Quantität kommt vor Qualität – auch im Einwohnerrat Wohlen.

ian (14.10.2019)

An den Einwohnerratswahlen zeigte sich deutlich: Qualität kommt vor Quantität. Die GLP, die mit drei Sitzgewinnen klare Siegerin, legte eine beeindruckende Liste vor. 15 Namen standen darauf. Viele der Köpfe sind bekannte Wohlerinnen und Wohler, die man nicht zuerst mit der Politik verbindet, sondern die sich in anderen Gebieten positiv hervorgetan haben. Der Kanti-Rektor, der Lehrer, der in kulturellen Kreisen bekannte Unternehmer. Leute, mit denen man diskutieren kann.
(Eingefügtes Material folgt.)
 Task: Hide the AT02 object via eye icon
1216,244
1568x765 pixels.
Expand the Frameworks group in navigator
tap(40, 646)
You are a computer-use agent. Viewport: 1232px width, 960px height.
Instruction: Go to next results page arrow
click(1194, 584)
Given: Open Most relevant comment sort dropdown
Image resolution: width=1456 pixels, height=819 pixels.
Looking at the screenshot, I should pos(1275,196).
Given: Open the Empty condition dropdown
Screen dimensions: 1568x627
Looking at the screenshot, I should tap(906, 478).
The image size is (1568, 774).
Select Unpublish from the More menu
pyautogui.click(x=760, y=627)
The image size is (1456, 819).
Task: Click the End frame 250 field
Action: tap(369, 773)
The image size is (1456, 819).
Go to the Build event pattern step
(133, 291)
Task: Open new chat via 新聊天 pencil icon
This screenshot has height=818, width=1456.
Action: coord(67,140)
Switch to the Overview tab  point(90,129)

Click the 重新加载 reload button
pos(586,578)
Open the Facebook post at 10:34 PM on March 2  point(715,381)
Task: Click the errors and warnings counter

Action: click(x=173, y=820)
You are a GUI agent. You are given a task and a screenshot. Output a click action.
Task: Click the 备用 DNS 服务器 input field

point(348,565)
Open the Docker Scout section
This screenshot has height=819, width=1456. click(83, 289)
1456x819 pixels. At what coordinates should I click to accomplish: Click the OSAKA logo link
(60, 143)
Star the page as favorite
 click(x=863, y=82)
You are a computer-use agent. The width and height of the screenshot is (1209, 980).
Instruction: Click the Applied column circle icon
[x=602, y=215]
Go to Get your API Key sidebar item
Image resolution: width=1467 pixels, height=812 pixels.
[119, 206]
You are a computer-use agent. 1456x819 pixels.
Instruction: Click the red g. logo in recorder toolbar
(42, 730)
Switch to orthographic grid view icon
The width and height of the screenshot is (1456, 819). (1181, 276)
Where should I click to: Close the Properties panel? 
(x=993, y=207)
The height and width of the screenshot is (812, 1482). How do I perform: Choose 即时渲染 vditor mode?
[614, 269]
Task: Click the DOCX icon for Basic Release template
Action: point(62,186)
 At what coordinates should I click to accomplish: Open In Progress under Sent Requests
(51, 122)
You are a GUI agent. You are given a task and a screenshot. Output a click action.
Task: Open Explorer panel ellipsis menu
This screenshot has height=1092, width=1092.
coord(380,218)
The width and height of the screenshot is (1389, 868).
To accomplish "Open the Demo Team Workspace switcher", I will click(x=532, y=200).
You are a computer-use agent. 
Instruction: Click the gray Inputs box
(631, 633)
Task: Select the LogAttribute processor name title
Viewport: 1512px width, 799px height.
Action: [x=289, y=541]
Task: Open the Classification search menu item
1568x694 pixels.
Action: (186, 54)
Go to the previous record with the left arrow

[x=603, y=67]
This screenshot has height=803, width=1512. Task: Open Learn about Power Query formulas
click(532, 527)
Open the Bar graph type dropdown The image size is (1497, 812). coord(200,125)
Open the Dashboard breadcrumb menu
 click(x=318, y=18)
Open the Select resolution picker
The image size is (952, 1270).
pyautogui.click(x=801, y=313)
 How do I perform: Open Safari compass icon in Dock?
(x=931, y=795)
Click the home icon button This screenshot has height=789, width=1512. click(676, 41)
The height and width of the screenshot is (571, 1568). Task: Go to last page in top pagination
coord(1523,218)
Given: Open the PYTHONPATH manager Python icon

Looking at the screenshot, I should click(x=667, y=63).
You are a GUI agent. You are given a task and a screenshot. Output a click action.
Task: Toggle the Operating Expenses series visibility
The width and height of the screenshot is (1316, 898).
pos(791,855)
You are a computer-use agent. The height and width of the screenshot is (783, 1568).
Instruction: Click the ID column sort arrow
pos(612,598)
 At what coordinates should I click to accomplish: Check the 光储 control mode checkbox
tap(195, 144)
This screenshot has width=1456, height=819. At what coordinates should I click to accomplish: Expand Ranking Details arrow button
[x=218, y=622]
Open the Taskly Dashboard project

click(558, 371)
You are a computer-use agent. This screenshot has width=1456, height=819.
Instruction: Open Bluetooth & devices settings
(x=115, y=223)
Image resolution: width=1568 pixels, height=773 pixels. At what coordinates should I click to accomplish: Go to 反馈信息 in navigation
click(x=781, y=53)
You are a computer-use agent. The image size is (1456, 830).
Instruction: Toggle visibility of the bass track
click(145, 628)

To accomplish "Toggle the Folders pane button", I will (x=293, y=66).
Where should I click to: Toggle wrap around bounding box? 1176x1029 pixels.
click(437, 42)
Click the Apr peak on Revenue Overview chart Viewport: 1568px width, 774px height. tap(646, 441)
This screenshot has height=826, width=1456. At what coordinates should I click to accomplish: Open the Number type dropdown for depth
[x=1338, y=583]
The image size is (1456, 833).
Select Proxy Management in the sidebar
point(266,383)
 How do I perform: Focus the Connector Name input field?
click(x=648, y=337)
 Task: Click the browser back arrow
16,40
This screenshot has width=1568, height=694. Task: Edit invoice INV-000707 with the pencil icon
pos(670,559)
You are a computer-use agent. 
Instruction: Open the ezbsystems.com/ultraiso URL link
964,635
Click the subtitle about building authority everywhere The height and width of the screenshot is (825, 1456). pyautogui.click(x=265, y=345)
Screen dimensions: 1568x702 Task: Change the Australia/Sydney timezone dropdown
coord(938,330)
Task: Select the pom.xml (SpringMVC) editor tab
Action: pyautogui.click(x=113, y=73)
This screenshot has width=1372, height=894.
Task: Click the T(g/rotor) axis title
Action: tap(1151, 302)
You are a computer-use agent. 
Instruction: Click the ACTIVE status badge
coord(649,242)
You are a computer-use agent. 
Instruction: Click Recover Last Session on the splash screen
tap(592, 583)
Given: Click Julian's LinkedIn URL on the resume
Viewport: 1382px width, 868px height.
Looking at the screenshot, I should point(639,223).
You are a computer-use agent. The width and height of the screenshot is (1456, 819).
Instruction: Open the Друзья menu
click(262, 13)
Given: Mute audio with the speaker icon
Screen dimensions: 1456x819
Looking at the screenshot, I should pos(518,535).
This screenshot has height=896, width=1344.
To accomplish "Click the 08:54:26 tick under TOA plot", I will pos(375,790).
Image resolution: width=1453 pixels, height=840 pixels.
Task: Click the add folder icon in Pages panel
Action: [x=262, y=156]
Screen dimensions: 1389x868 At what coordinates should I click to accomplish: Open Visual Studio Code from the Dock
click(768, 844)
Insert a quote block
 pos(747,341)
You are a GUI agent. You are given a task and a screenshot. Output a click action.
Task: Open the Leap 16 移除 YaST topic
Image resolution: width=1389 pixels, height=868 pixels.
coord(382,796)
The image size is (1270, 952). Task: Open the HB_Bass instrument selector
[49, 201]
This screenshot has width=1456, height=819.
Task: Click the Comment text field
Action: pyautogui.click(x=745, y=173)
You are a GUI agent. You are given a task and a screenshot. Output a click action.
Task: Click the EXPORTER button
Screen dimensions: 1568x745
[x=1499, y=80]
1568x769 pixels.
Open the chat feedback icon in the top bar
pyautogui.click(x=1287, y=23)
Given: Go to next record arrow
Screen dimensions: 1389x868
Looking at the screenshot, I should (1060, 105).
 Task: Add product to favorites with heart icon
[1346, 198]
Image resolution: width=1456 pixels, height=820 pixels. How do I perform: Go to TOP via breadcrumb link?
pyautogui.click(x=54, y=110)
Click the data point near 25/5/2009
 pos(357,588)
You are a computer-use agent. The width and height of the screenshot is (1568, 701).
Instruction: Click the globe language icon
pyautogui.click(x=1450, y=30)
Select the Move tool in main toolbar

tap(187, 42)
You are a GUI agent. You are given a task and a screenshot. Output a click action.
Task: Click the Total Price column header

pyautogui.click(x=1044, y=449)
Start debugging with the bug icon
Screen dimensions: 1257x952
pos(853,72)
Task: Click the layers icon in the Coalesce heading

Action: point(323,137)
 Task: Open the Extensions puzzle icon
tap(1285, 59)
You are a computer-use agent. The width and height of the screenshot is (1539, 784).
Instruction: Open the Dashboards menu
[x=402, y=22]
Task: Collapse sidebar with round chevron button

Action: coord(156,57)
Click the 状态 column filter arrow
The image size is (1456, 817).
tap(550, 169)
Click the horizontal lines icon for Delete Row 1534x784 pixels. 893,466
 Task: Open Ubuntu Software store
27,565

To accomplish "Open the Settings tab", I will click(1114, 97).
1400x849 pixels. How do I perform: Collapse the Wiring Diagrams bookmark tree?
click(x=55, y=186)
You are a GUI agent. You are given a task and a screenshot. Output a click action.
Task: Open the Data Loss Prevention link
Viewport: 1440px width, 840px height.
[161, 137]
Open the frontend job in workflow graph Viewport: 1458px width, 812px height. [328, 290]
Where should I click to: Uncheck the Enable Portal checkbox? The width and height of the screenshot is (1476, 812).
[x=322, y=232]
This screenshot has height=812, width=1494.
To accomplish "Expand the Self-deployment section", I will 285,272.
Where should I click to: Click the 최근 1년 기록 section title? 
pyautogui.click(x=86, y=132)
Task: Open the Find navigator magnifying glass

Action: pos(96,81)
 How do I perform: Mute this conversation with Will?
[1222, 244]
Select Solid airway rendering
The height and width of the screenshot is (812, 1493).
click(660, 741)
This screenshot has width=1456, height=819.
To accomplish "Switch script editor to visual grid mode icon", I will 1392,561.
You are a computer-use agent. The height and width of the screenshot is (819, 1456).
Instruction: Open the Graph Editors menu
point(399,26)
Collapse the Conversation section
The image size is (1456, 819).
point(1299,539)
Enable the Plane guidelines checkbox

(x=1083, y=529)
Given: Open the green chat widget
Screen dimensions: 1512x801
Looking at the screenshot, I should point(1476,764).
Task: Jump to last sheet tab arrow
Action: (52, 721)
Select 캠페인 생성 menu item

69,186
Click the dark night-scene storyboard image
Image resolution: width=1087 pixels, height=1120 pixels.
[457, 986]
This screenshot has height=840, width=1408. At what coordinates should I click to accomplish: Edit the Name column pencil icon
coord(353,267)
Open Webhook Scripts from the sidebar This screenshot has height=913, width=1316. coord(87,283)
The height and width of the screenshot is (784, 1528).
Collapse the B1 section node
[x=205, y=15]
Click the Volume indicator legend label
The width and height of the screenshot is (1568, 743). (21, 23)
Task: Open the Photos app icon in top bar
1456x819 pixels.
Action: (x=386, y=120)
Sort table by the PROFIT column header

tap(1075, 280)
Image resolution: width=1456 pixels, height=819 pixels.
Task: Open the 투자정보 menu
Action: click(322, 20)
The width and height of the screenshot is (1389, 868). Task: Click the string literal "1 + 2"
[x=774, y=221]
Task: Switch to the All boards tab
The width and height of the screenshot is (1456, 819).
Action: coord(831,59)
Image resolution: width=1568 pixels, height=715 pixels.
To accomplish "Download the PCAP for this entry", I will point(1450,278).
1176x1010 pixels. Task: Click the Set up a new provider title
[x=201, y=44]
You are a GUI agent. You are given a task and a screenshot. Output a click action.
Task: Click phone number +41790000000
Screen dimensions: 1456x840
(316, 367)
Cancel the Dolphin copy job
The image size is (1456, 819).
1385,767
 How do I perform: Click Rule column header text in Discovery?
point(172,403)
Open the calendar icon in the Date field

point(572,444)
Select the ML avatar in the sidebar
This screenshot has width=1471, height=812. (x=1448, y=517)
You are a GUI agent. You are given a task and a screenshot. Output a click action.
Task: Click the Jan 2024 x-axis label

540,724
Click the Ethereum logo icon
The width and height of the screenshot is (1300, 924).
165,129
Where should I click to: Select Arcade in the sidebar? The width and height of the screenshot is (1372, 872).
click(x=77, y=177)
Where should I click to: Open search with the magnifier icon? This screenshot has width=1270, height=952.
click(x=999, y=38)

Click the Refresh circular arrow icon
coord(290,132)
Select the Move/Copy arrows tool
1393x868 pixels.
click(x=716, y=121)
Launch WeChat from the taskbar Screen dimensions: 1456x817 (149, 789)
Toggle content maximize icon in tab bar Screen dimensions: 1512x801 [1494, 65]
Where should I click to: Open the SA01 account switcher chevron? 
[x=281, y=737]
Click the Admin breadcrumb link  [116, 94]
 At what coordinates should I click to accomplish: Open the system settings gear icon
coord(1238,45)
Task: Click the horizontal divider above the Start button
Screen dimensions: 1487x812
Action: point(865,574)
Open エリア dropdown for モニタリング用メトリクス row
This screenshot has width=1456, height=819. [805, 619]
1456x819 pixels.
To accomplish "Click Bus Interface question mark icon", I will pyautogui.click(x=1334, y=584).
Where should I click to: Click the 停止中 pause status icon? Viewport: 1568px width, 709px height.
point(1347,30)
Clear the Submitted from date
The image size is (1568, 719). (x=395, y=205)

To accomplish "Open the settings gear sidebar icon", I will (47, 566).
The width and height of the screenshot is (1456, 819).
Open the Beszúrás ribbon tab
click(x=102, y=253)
Dagegen hat sich die SVP damit gerühmt, alle 40 Listenplätze gefüllt zu haben. Was hat ihr das gebracht? Sie hat einen Sitz verloren. Denn die meisten der – nennen wir das Kind beim Namen – Listenfüller sind im Dorf kaum bekannt.

Schade ist, dass der 40-köpfige Einwohnerrat, der zuvor zwölf Frauen zählte, nun auf deren elf reduziert wurde. Denise Strasser (FDP) wechselt an den Gemeinderatstisch. Für die Abgewählten Monika Alder (SVP), Annalise Steiner (SVP) und Simone Allenspach (SP) kommen neu Laura Matter (SP), Corinne Manimanakis (SP) und Francine Koch (FDP) hinzu. Auch hier gilt natürlich Qualität vor Quantität. Aber gerade der SVP, die nun zehn Männer zwischen 47 und 72 Jahren zählt, täten jüngere und weibliche Meinungen gut.

Das beste Resultat erzielte Harry Lütolf (Die Mitte). Er ist deutlich der lauteste Einwohnerrat mit der meisten Redezeit. Wie es hier um das Verhältnis zwischen Qualität und Quantität steht, sei dahingestellt.